(Data items)
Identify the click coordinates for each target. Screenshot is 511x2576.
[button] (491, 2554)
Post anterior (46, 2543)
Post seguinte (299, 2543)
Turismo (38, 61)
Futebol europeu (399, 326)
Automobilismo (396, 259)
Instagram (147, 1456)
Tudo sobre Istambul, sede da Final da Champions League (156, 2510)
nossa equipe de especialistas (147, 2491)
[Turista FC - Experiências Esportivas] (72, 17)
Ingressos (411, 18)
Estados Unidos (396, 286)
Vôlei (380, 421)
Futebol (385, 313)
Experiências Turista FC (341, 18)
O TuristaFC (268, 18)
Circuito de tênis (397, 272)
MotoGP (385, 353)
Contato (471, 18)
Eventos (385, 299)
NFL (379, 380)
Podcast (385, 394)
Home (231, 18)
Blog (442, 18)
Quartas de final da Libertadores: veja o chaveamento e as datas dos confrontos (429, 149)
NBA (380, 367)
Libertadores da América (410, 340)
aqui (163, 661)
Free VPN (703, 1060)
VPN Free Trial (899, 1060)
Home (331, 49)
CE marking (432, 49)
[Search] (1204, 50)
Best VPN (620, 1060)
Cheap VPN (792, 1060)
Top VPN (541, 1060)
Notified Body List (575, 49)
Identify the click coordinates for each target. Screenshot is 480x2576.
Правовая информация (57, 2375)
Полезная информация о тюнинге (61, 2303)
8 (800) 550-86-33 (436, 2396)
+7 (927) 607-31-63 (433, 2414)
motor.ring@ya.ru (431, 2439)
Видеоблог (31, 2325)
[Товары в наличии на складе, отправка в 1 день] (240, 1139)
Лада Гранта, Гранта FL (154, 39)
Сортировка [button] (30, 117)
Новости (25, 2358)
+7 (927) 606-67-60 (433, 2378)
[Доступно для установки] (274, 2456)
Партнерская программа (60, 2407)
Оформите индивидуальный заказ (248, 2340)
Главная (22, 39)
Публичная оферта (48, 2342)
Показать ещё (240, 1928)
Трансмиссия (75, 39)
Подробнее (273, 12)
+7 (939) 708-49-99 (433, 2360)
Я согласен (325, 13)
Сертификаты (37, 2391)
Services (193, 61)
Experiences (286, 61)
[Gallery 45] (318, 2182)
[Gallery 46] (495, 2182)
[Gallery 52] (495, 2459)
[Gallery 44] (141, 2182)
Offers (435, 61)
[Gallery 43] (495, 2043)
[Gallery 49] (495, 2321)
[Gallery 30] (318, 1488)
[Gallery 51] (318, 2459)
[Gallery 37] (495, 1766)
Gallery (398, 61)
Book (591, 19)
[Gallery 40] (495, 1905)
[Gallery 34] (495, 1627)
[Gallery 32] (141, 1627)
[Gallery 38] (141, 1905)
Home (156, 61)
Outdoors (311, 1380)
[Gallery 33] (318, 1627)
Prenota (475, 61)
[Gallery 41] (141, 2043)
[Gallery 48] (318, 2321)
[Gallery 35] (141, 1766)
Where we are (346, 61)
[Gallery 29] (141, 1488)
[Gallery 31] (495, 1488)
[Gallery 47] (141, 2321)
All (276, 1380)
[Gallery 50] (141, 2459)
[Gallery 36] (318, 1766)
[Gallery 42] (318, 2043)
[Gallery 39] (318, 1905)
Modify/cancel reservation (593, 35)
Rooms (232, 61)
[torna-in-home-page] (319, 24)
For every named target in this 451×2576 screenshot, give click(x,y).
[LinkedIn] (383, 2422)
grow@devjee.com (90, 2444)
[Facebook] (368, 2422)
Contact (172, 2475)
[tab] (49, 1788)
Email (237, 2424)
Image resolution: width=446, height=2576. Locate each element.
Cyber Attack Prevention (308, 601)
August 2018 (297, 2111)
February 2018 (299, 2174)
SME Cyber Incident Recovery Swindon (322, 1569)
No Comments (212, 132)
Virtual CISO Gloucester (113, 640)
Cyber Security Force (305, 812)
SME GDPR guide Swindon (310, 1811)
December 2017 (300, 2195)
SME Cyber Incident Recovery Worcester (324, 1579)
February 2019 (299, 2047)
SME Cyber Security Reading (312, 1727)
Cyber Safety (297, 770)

*EXERCISE:* Keeping every character as it is, restate the lines above that run from the line with "[Gallery 47] (141, 2321)" through the line with "Cyber Security Force (305, 812)", both included, and nothing else.

*RESULT OF THE TASK:*
[Gallery 47] (141, 2321)
All (276, 1380)
[Gallery 50] (141, 2459)
[Gallery 36] (318, 1766)
[Gallery 42] (318, 2043)
[Gallery 39] (318, 1905)
Modify/cancel reservation (593, 35)
Rooms (232, 61)
[torna-in-home-page] (319, 24)
For every named target in this 451×2576 screenshot, give click(x,y).
[LinkedIn] (383, 2422)
grow@devjee.com (90, 2444)
[Facebook] (368, 2422)
Contact (172, 2475)
[tab] (49, 1788)
Email (237, 2424)
Image resolution: width=446, height=2576. Locate each element.
Cyber Attack Prevention (308, 601)
August 2018 (297, 2111)
February 2018 (299, 2174)
SME Cyber Incident Recovery Swindon (322, 1569)
No Comments (212, 132)
Virtual CISO Gloucester (113, 640)
Cyber Security Force (305, 812)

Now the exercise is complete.